• _TASK REQUIREMENTS_
Take the line with "You are a GUI" and every line after it in the entries below, and set them down exactly, without any pictures.

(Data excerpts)
-=-=-=-=-

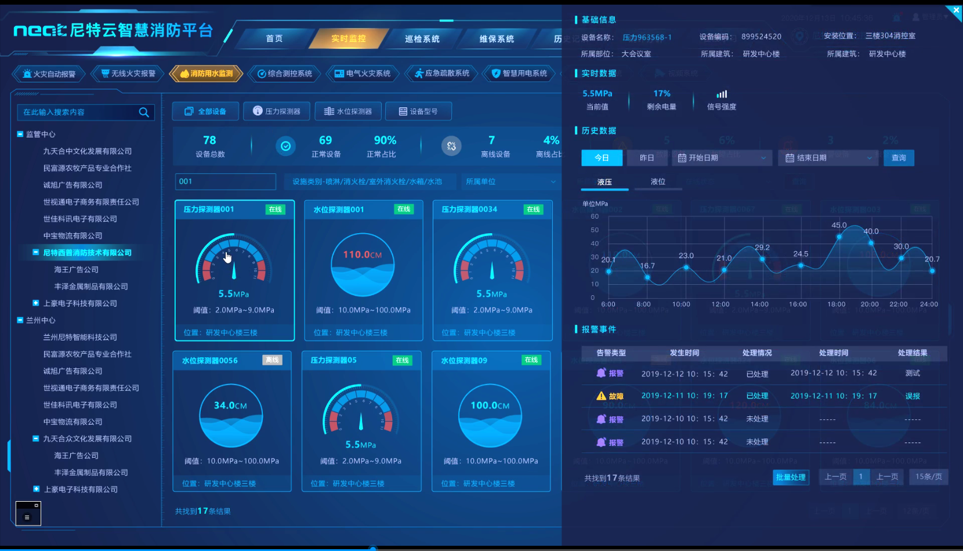Collapse the 兰州中心 tree node
The height and width of the screenshot is (551, 963).
tap(20, 320)
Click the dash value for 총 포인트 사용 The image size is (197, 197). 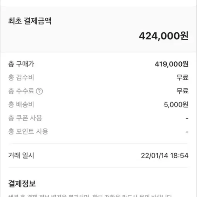187,132

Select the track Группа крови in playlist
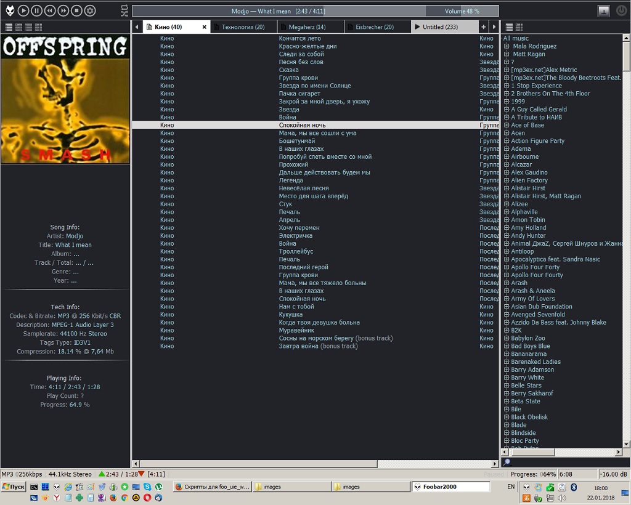pyautogui.click(x=298, y=78)
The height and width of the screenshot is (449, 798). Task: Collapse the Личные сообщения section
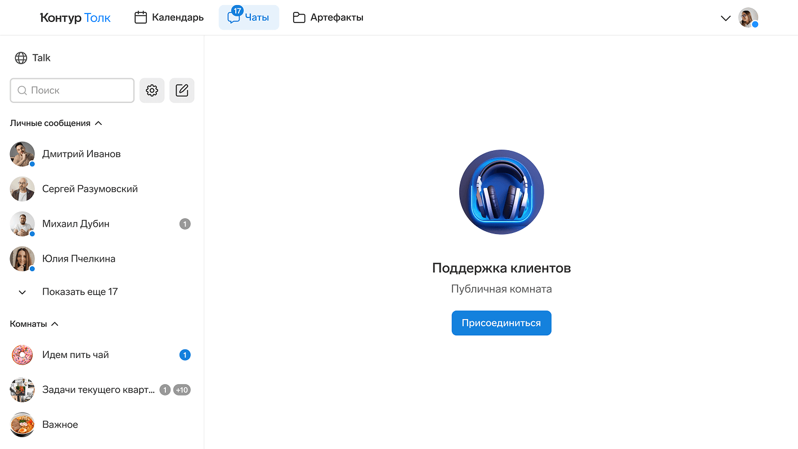pos(98,123)
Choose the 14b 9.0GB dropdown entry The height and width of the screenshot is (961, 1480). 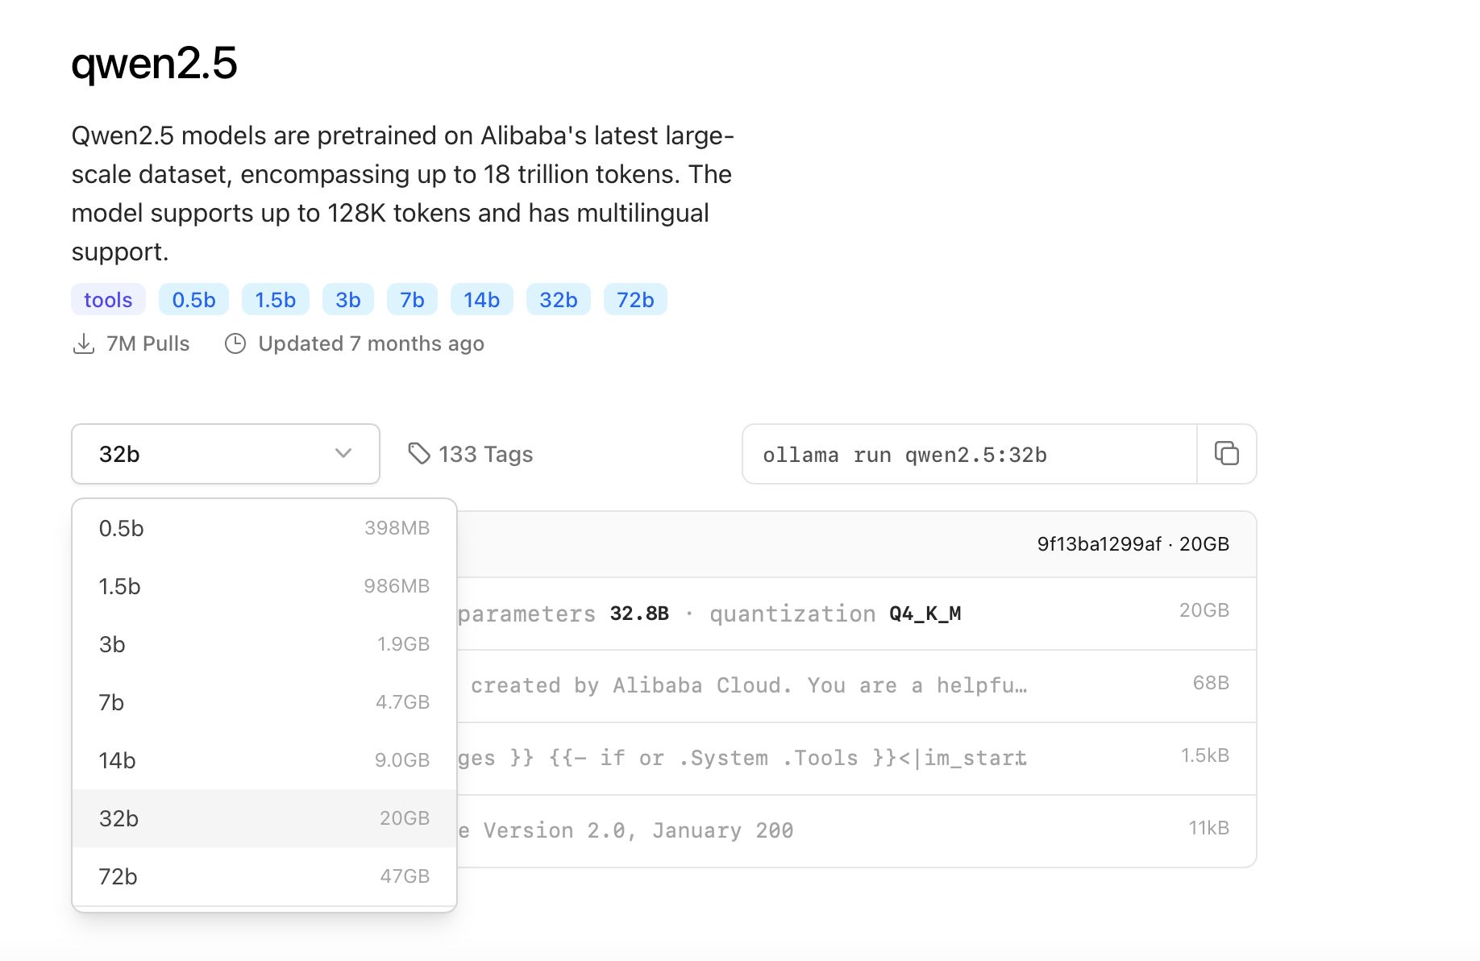(264, 761)
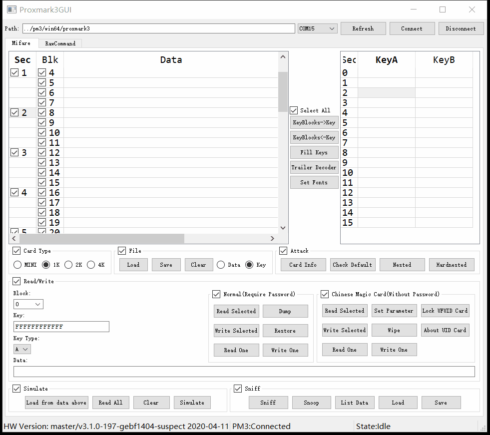This screenshot has width=490, height=435.
Task: Click scroll down arrow in data table
Action: pos(283,228)
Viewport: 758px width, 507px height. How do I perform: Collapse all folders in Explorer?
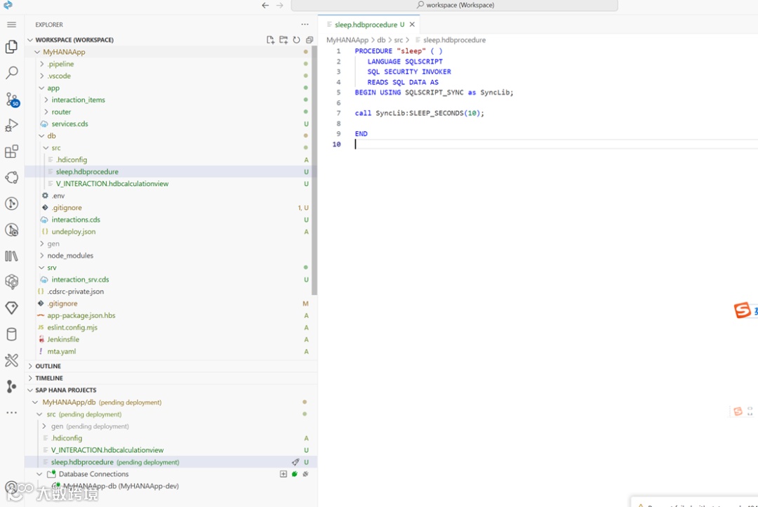(x=310, y=40)
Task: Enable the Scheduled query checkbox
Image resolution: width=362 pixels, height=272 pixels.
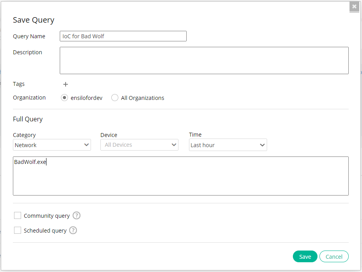Action: coord(18,230)
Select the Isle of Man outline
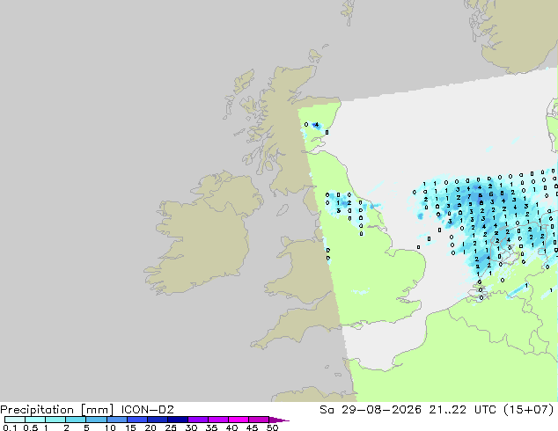Viewport: 558px width, 431px height. coord(283,210)
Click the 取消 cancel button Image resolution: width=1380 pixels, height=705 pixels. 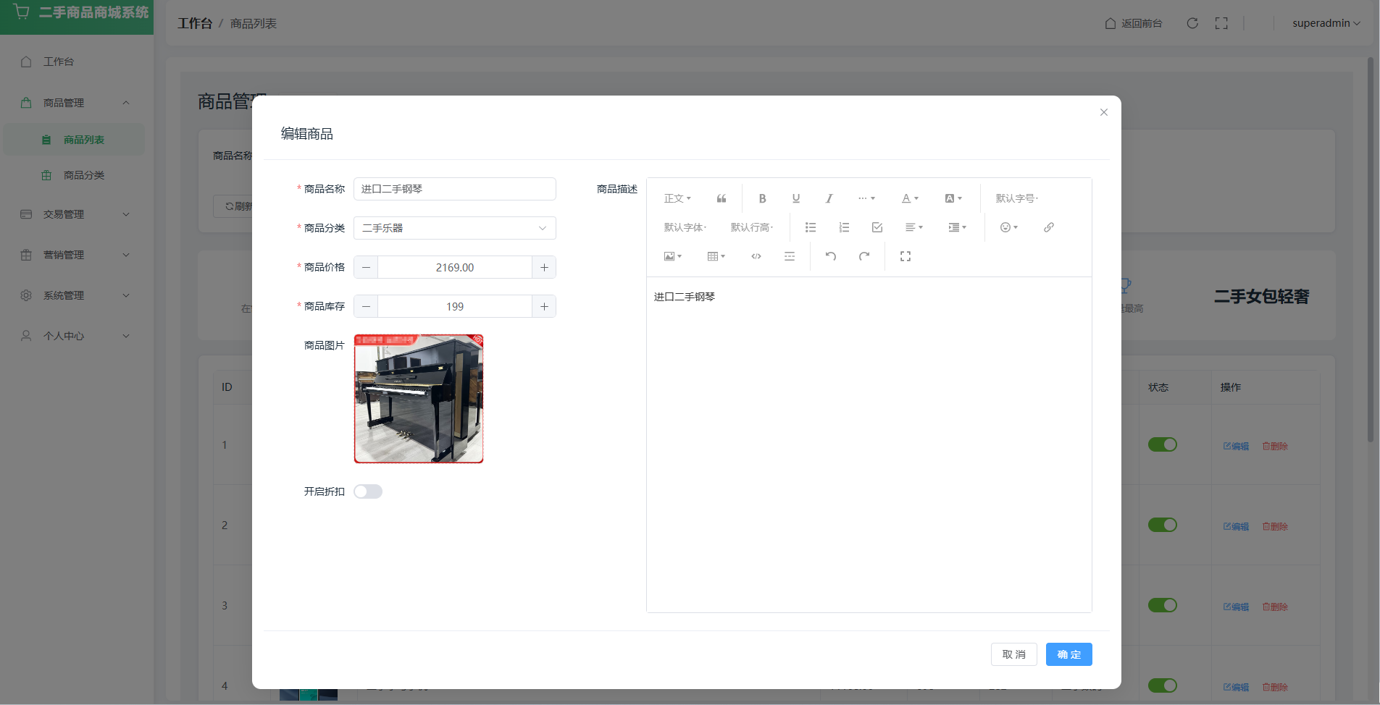[1013, 654]
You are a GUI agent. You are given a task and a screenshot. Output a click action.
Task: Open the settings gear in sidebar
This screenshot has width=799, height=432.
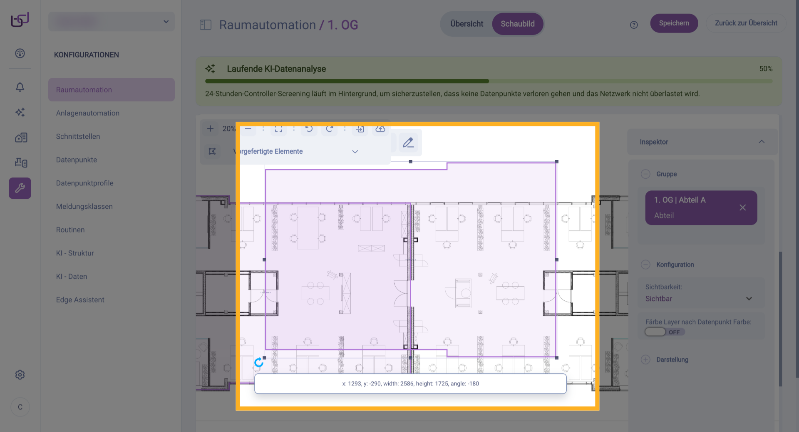[x=20, y=375]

-=-=-=-=-

• _RESPONSE BOX_
You are a GUI agent. You are given a task and a screenshot. Output a click action.
Task: Open the settings gear in sidebar
This screenshot has width=799, height=432.
[x=20, y=375]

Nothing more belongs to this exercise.